Solution

Show that the product of two integers of the form $4k+1$ is again of this form, while the product of two integers of the form $4k+3$ is of the form $4k+1$.

Part I.
Suppose $a = 4k_1+1$ and $b=4k_2+1$ for some integers $k_1$ and $k_2$. Consider their product: \begin{align}ab &= (4k_1+1)(4k_2+1)\\ &= 16k_1 k_2 + 4k_1 + 4k_2 + 1\\ &= 4(4k_1 k_2 + k_1 + k_2) + 1\end{align} We know that $(4k_1 k_2 + k_1 + k_2)$ must be an integer due to the closure of the integers under addition and multiplication.
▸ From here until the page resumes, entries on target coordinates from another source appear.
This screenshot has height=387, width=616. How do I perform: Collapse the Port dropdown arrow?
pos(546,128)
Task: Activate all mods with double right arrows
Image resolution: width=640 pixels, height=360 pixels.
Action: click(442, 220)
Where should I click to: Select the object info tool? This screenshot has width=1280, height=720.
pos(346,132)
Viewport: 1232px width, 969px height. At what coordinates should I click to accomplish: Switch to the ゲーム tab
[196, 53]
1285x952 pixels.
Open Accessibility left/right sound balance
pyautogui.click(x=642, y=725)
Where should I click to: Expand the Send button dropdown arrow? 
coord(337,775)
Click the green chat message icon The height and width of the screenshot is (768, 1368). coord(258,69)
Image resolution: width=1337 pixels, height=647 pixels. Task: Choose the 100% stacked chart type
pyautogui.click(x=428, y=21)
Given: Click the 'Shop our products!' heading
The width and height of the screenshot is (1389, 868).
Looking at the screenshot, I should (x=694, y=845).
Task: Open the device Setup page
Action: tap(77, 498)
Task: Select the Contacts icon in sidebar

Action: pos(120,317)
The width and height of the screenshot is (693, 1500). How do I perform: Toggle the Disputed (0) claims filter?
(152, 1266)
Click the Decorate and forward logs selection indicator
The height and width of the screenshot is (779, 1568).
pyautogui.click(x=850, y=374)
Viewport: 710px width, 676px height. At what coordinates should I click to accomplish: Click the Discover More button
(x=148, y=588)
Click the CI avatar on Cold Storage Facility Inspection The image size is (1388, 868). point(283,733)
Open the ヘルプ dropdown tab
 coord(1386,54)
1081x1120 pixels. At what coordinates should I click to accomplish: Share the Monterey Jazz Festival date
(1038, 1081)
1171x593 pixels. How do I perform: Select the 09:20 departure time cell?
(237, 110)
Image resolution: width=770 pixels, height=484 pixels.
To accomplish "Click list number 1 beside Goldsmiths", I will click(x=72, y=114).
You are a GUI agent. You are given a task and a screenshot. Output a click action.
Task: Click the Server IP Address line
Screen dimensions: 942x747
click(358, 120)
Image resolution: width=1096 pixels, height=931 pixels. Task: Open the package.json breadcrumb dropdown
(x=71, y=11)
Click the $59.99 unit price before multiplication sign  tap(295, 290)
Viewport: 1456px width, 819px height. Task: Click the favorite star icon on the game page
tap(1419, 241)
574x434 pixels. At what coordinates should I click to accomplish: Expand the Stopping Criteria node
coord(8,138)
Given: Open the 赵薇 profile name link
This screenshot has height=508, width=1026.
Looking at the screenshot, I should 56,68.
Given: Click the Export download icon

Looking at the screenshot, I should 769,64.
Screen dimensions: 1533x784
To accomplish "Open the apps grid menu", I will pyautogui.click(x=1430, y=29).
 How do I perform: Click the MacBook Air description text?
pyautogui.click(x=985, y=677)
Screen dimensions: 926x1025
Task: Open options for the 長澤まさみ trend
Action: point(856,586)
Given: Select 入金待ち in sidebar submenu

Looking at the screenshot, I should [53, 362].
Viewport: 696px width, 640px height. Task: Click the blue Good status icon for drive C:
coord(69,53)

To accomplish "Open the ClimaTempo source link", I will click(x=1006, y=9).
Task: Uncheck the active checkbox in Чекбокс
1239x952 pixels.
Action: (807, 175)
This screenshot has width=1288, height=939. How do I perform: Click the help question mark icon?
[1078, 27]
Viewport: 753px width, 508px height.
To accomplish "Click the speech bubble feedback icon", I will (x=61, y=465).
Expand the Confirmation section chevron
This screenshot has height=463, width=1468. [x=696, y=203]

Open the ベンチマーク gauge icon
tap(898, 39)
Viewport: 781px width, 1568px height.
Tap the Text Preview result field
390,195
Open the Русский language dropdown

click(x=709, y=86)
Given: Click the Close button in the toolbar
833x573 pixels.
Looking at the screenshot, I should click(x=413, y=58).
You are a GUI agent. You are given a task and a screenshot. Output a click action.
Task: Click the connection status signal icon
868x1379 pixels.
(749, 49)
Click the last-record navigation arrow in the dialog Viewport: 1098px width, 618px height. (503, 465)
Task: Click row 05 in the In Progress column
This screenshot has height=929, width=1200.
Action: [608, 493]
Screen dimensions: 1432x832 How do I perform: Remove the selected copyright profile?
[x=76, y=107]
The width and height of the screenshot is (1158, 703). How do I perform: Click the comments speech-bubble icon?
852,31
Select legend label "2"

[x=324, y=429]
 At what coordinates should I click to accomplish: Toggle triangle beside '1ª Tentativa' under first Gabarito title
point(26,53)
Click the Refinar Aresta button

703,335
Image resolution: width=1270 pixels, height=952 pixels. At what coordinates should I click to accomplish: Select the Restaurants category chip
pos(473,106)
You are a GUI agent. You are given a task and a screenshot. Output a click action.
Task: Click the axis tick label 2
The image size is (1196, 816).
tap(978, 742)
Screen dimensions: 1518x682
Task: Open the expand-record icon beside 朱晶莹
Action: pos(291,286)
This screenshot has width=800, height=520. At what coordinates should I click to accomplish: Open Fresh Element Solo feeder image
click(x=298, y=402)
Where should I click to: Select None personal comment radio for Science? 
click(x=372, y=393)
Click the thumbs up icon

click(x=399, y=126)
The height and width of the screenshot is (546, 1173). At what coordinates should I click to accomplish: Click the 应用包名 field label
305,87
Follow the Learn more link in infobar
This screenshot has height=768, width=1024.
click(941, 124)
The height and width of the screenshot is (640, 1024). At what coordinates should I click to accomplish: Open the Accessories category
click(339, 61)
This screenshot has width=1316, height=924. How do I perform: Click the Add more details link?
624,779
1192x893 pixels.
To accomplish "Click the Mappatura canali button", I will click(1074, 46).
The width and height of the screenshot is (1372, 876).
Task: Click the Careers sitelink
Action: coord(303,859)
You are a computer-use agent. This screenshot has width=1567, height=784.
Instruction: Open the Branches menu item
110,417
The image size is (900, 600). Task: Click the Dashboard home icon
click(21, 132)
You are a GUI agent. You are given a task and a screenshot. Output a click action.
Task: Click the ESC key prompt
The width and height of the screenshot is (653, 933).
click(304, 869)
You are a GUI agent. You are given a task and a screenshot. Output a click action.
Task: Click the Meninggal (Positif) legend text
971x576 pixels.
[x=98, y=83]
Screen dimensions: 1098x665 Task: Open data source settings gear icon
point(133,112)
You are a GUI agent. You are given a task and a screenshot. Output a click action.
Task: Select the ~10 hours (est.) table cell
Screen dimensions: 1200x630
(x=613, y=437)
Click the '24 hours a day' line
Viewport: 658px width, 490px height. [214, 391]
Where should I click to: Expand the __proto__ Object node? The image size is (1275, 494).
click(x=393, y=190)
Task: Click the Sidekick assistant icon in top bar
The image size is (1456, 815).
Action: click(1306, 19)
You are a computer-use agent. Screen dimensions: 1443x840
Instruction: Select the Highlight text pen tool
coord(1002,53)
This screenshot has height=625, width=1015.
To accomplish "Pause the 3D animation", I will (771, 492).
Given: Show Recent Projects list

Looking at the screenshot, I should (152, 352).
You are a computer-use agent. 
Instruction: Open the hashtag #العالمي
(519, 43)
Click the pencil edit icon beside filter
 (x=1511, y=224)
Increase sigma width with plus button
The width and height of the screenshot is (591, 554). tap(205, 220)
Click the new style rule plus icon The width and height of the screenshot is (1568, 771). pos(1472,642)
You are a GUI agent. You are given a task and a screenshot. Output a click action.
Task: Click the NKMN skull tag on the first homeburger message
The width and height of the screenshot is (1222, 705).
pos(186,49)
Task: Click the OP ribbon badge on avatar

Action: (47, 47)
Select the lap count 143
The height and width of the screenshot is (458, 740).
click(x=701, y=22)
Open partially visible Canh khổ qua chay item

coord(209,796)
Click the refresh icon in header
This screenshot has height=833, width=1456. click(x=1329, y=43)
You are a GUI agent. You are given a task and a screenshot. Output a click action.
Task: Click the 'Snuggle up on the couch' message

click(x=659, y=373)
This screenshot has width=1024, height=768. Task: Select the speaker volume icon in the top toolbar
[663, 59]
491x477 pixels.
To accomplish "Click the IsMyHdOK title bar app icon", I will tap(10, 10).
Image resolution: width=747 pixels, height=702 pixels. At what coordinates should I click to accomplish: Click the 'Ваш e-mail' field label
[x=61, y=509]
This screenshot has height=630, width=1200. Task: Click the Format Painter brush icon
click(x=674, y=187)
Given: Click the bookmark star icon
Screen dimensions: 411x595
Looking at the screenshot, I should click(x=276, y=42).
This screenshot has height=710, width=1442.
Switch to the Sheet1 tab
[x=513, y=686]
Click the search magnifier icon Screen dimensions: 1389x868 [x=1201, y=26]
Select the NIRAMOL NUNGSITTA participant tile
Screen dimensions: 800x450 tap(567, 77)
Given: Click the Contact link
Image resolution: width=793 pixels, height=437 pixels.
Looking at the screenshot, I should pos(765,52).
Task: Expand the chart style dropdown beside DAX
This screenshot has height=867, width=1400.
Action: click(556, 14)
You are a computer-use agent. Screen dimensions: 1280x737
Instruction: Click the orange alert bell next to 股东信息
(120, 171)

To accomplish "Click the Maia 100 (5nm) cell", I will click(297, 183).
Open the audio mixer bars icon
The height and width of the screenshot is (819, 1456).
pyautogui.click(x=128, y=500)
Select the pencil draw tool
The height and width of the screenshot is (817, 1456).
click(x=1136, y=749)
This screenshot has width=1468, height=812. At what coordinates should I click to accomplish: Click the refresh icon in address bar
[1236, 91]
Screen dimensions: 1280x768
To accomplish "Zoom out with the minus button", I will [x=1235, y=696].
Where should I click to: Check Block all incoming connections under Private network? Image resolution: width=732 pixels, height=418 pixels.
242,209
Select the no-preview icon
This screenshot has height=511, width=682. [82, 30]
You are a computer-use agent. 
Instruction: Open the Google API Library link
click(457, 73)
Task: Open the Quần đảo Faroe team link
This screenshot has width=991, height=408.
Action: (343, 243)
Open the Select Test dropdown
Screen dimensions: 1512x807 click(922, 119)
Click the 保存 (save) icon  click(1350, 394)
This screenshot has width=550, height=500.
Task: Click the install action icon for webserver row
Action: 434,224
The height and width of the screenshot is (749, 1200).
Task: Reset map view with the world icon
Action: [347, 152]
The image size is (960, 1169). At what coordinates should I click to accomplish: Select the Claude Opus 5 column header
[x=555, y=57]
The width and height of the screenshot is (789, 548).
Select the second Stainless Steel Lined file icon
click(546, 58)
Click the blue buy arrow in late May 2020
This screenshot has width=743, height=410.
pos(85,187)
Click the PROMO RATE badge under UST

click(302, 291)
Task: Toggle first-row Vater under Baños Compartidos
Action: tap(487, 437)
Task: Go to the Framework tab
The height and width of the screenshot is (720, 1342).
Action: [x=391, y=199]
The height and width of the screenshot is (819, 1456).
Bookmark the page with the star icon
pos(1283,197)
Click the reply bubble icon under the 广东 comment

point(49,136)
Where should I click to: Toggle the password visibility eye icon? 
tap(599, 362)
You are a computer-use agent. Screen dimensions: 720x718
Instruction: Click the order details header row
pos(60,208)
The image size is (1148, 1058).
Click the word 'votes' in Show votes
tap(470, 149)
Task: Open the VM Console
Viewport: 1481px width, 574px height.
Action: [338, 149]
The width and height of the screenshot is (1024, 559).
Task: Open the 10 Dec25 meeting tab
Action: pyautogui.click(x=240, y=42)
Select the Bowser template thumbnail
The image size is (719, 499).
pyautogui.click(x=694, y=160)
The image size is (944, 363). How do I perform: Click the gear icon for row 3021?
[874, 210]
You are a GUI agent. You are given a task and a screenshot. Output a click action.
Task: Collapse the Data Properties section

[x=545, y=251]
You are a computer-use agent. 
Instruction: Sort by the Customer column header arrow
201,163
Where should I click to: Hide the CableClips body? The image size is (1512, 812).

So defining $k_3 = (4k_1 k_2 + k_1 + k_2)$, we see that the product $ab$ can be written as $4k_3 + 1$ for some integer $k_3$. Thus, the product of two integers of the form $4k+1$ is again of this form.

Part II.
Suppose $a = 4k_1+3$ and $b=4k_2+3$ for some integers $k_1$ and $k_2$. Consider their product: \begin{align}ab &= (4k_1+3)(4k_2+3)\\ &= 16k_1 k_2 + 12k_1 + 12k_2 + 9\\ &= 16k_1 k_2 + 12k_1 + 12k_2 + 8 + 1\\ &= 4(4k_1 k_2 + 3k_1 + 3k_2 + 2) + 1\end{align} We know that $(4k_1 k_2 + 3k_1 + 3k_2 + 2)$ must be an integer due to the closure of the integers under addition and multiplication. So defining $k_3 = 4k_1 k_2 + 3k_1 + 3k_2 + 2$, we see that the product $ab$ can be written as $4k_3+1$ for some integer $k_3$. Thus, the product of two integers of the form $4k+3$ is of the form $4k+1$.